= Comunidades of Goa =

The comunidades of Goa are a form of land association developed in Goa, India, where land-ownership is collectively held, but controlled by the male descendants of those who claimed to be the founders of the village, who in turn mostly belonged to upper caste groups. Documented by the Portuguese as of 1526, it was the predominant form of landholding in Goa prior to 1961. In form, it is similar to many other rural agricultural peoples' form of landholding, such as that of pre-Spanish Bolivia and the Puebloan peoples now in the Southwestern United States, identified by Karl Marx as the dualism of rural communities: the existence
of collective land ownership together with private production on the land.

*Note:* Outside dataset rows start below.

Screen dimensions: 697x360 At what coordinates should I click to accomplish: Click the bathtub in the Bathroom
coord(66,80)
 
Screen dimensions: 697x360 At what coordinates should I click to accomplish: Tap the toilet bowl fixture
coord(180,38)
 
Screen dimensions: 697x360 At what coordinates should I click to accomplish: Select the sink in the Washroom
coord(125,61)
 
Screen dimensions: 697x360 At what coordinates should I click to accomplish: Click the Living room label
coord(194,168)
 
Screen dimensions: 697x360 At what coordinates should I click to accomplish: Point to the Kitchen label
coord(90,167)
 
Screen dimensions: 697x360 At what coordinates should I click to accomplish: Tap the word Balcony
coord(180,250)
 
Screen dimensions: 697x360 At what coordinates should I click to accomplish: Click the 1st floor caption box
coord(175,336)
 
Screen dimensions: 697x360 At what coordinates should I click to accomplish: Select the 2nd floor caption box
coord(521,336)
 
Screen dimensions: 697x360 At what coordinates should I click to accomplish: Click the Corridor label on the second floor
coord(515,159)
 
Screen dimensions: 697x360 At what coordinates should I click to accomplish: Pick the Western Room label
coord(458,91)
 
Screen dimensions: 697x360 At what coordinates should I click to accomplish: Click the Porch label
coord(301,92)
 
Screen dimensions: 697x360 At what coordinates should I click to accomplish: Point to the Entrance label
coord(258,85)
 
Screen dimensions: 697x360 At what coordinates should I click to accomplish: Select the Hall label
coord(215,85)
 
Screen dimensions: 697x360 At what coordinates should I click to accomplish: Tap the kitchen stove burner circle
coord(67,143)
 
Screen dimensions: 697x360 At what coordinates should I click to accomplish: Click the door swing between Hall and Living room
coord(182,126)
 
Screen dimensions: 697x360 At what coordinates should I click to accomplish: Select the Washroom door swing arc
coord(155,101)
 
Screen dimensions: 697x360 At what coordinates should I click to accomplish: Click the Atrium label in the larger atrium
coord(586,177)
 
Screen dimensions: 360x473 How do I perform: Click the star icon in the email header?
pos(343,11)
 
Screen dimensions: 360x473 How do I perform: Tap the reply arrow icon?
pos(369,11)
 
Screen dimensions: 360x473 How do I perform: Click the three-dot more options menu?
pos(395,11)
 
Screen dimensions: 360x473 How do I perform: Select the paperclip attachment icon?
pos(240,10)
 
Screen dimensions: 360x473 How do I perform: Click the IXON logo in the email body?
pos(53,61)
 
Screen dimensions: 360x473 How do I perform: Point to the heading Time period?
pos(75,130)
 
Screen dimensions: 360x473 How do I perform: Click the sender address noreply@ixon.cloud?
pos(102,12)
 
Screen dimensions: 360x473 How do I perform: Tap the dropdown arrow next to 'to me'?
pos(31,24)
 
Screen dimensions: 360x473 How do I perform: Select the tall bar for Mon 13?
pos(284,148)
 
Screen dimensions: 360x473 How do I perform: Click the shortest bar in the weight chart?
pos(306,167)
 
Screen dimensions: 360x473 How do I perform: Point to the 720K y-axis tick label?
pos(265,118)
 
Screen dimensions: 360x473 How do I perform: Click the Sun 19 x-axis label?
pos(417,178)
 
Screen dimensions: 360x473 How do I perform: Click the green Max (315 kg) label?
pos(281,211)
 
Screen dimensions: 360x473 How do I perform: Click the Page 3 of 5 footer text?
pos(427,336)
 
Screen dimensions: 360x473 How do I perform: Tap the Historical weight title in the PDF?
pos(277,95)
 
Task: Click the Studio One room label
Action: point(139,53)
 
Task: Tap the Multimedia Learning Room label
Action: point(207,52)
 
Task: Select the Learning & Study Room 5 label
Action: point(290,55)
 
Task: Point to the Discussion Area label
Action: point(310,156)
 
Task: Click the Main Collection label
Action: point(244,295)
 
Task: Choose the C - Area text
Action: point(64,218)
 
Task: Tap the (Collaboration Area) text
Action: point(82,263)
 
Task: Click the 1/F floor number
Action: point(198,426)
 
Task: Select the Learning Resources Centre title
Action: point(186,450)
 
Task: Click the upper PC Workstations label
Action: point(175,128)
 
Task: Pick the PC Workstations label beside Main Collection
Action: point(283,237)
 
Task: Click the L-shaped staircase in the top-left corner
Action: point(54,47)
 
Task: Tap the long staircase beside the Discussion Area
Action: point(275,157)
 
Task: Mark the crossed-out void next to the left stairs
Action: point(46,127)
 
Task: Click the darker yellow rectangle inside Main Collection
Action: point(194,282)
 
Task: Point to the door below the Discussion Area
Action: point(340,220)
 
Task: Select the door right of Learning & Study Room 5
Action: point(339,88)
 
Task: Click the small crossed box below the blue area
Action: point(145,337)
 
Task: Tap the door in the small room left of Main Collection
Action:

==Codified by the Portuguese==
Comunidades are a variant of the system of gaunkari system called gramasanstha (ग्रामसंस्था)). Some scholars argue that the term gaunkari is derived from the name for those who compose it, that is the gaunkar; i.e. those who make (kar) the gaun or village. This institution pre-existed the arrival of the Portuguese, but was codified by them. The first of these codifications was contained in the Foral of Afonso Mexia in 1526. The term gram in gramasanstha refers to the village. Comunidades is the Portuguese word for "communities". The khazan system of managed wetlands in Goa is an offshoot of the gaunkari system, but now quite distinct from the comunidades.

==Members and dividends==
Members of the comunidades are called gaonkars, or zonnkars (in Portuguese, jonoeiros). The former are the members of the village, the latter were entitled to zonn, or jono, which is a dividend paid by the comunidade to gaunkars and accionistas, the holders of acções (sing. acção), or shares. The system applies equally to agricultural land and to village housing.

==Changes over time==

Over time and subject to conflicting land ownership and administration systems, the old institutions lost their original characteristics and comunidades are now mere societies of rights-holders who are members by birth.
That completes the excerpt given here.